Preparation and characterization in solution of oligonucleotides alkylated by activated carcinogenic polycyclic aromatic hydrocarbons.

Abstract

The effects of aralkylation of selected oligonucleotides by a bulky chemical carcinogen, 7,12-dimethylbenz(a)anthracene (after activation) have been studied. The aralkylation involves the base adenine, designated A* at the modification site, in the center of synthetic heptameric, nonameric and pentadecameric oligonucleotides; complementary strands lacking any modification were also synthesized. The products were studied by UV melting curves and CD spectral techniques.

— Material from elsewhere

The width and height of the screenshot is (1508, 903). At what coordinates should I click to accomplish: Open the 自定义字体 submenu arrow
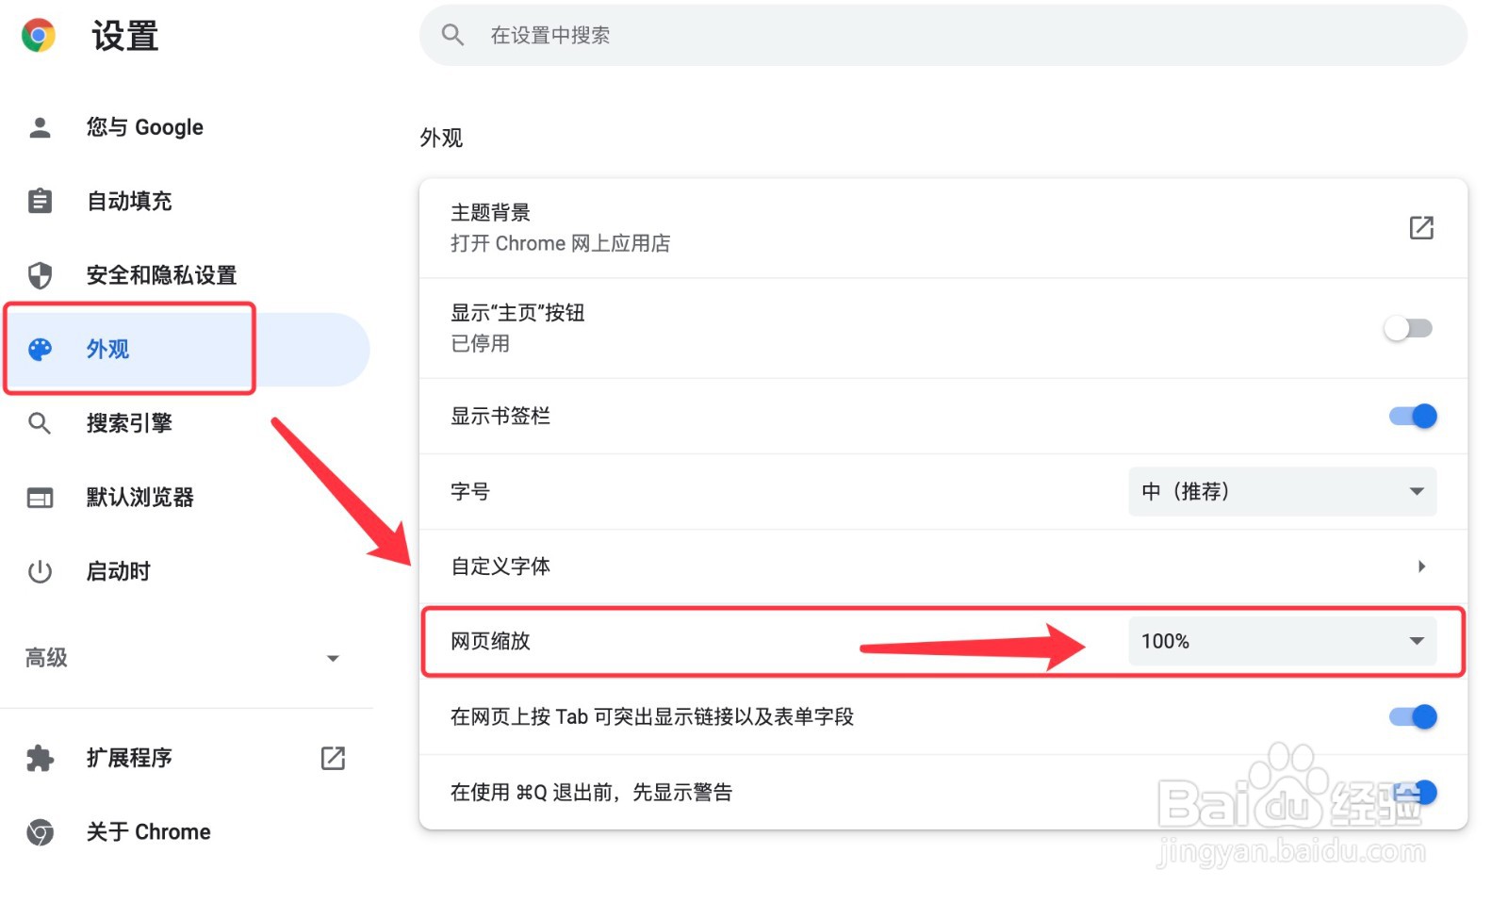point(1421,566)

Duplex formation was modified by such aralkylation of a central base in the oligomers. The extent of duplex formation was found to depend on chain length as follows: no evidence was found for duplex formation of the heptamer d(GTCA*GAC) + d(GTCTGAC); the nonamer, d(GTGCA*ATCC) + d(GGATTGCAC), appears to form a duplex at high salt concentrations and reduced temperature; the pentadecamer, d(CCGCT-GCGA*TCCGGC) + d(GCCGGATCGCAGCGG), forms a duplex at low salt concentration and room temperature, but its melting temperature is lower than that of the nonalkylated parent system. CD-spectra for the duplexes formed by the nonamer or pentadecamer are indicative of a right-handed helical conformations. On phosphordiesterase digestion it appears that the aralkylated adenine and the base on its 5'-side act as "stops" for enzymatic digestion from either direction. We suggest, from model building, that this inhibition of phosphodiesterase activity is the result of the steric bulk and disposition of the polycyclic aromatic hydrocarbon. We further suggest that unusual base pairing (mismatching), such as A...A, which would lead to an AT transversion, may be favored by the bulkiness of the aromatic group.